In the first disclosure discourse, Jesus says, “What good is it for someone to gain the whole world, yet forfeit their life/soul?” (The word ψυχὴν could be translated either life or soul, although it seems that most translations follow the lead of the KJV and go with “soul.” The NRSV is an exception.) Having grown up in an Evangelical tradition, I have often heard Mark 8:36 used as the foundation on which certain Evangelical practices and habits are built. If saving one’s soul is greater than even gaining the whole world (surely a hyperbole that intends to signify the greatest lofty goal imaginable), then we can measure the success of one’s ministry by referring to the number of souls that have been saved; we can describe practices like feeding the poor, clothing the naked, housing the homeless, etc. as “the Social Gospel” and subordinate them to the real calling of the church – evangelism; we can speak of “personal salvation” as the true goal of discipleship; and so forth.

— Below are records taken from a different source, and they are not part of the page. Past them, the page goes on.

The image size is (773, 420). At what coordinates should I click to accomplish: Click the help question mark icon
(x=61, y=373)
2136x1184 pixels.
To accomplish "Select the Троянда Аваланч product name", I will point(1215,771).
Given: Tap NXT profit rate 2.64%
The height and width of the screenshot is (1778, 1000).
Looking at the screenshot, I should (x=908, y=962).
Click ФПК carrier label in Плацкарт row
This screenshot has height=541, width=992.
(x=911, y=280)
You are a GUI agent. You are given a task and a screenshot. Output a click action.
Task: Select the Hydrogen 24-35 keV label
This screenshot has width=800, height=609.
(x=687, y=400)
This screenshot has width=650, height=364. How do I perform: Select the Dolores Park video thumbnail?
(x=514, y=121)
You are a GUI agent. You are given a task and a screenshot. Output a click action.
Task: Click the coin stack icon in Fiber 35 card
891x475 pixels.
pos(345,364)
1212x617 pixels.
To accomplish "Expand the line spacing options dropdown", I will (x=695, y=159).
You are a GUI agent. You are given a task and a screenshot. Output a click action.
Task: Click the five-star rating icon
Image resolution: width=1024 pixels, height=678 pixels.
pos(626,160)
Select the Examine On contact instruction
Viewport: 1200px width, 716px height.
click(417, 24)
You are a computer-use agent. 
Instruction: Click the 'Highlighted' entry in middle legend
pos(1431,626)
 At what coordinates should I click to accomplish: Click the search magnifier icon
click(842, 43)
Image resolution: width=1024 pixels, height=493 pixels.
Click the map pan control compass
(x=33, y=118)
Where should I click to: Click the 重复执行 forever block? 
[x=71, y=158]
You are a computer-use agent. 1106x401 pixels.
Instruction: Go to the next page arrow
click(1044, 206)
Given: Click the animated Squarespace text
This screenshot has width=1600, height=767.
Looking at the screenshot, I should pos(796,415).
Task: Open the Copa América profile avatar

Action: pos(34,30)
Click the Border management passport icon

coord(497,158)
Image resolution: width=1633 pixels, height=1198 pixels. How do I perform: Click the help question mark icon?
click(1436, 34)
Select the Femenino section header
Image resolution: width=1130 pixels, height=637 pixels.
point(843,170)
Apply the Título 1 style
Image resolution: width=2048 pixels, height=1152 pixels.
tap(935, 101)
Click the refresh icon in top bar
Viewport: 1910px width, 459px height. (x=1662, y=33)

In addition, having grown up in a Holiness tradition, I have often heard Mark 8:36 used as the rationale for a very safe, almost protective approach to “keeping one’s soul.” I think this was a primary motivation behind separating oneself from potentially harmful and “worldly” temptations by home-schooling or “Christian” schooling, from the primary to the collegiate level, as well the way we were taught to be selective regarding our friends. I don’t say that as a criticism. I believe many of these practices and habits grow out of a genuine attempt to interpret Mark 8:36 as the teaching of Jesus that gives highest, and almost singular, priority to saving one’s soul.

However, in Mark 10:45, Jesus says this about himself: For even the son of man did not come to be served, but to serve and to give his life/soul a ransom for the cause of many.” That is to say, Jesus is willing to lose his ψυχὴν in order to rescue others. I think this points to the courage that discipleship requires – it is not a safe way of neglecting the needs of others in order to preserve one’s own soul. In fact, the paradox of faith, stated so well in Mark 8:35 but often forgotten with the focus on Mark 8:36 is that it is in losing our own ψυχὴν that we preserve it.

If we see Jesus – not as a singular Messiah who goes to the cross so that we don’t have to, but as the one who calls us to follow him in his way to the cross – Mark 10:45 will move us from a personalistic, safe approach to discipleship and toward a daring, self-giving approach to discipleship.


3 comments:

  1. Mark,
    Once again, thank you. Your clear and consistent message provides me focus. I relish your insight.

    ReplyDelete
  2. Were James and John not around for verse 27??